小説 川崎サイト

 

探偵事務所

川崎ゆきお



 いつ取り壊されてもおかしくないような古ビルに、探偵事務所がある。レトロビルというほどの価値はない。安普請のビルだ。
 小さなオフィスが家賃が安いためか、結構入っている。会計事務所や設計事務所だ。
 吉岡はとある営業事務所の支店長だ。
「隣に探偵事務所が入ったようだな」
「挨拶なしですよ」
 無表情な中年の女性事務員がいう。
「どんな奴だ」
「まだ若いですよ。
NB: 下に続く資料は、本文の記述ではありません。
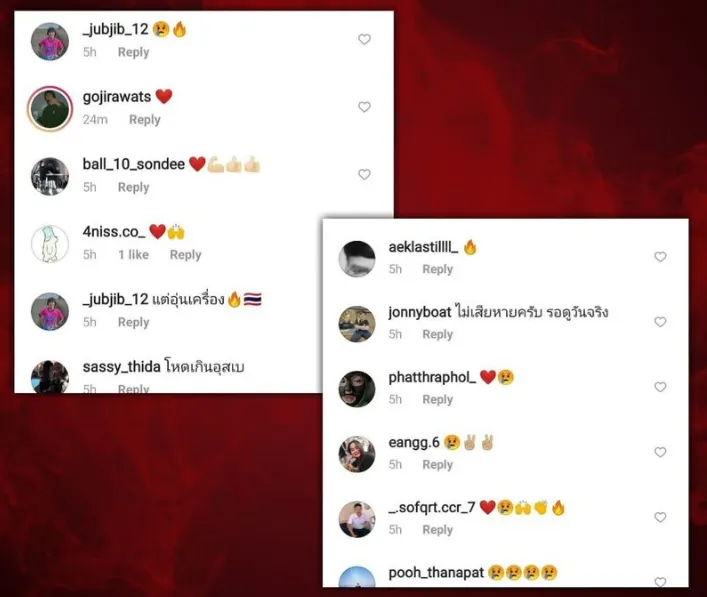Tap heart icon beside aeklastillll_ comment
三十前後」
「ドアに探偵と出ていたから、笑ったよ」
「嬉しがりじゃないですか」
「ドラマを見すぎたんだろうね」
 ドアのノック音。
 事務員が開けると、噂をすれば影で、探偵の姿。
 壁が薄いので、聞こえたのだろう。
「どうぞ」と、吉岡が手招きする。
 手の先は応接テーブル。
「ちょっと、挨拶に来ただけですから」
 探偵はドアのように突っ立っている。
「まあまあ、探偵さん。どうぞどうぞ」
 事務員はお茶を用意する。
 吉岡は探偵を観察する。
 顎の下に髭の剃り残しがある。鰓が張っているためか、カミソリが入りにくいのだろう。
 ビジネスマンのようなスーツ姿だ。
 よく見ると、上と下では生地が違うようだ。色は同じなのだが。
「このたび、探偵事務所を開いた者です。よろしくお願いします」
「ああ、こちらこそよろしく。わざわざ挨拶とは、ご丁寧なことで」
「いえいえ」
 吉岡は保険会社の名刺を差し出す。
 探偵はズボンのポケットから何かをごっそり取り出す。
 何かの中身は千円札やカード類だ。
 五円玉が、ぽとりと落ちる。
 事務員の足下で玉は停止する。
「あ、どうも」
 探偵は事務員から、五円玉を受け取る。
「テーブルの上に出せばどうです」
 事務員がいう。
 探偵は、取り出した分をテーブルに置く。
 探偵のポケットにはまだ何か入っているらしく、もぞもぞ探っている。
 そのポケットにはないらしい。
 探偵は尻のポケットから折りたたみの財布を取り出す。
 財布からレシートがはみ出ている。カード差しに入っているカードも横に入れるところが縦に入っている。
 カード差しがパンパンのようで、抜けないようだ。
 探偵は財布をズボンの尻ポケットにしまおうとしているのだが、上着がじゃまをして、ポケットの穴にうまくは入らない。
 探偵は上着を少しまくり、尻を軽く上げる。
 無事、しまえたようだ。
「えーと、何でした」
「名刺を探していたんじゃないですかね」
「あ、そうでした」
 探偵は今度は内ポケットに指をつっこむ。そして、たばこの箱ほどの厚みのある名刺の束が出てきた。
「えーと、何枚?」
「一枚でいいですよ」
 探偵は名刺をトランプのようにくり、中から一枚抜き出す。
 吉岡はその名刺を見る。
 紙が悪いのか、インクが悪いのか、指でこすると文字が擦れた。
「じゃ、これで」
 吉岡は、もう挨拶は終わりと判断し、立ち上がった。
「あ、はい」
 探偵も立ち上がり、室内をきょろきょろ見る。入ってきたドアを探しているようだ。
 室内にはドアは一つしかない。
「ここだな」
 といいながら、探偵はドアを開け、出ていった。
「塩、まくとけ」
「はい」
 事務所に塩はない。
 事務員は塩をまくポーズをした。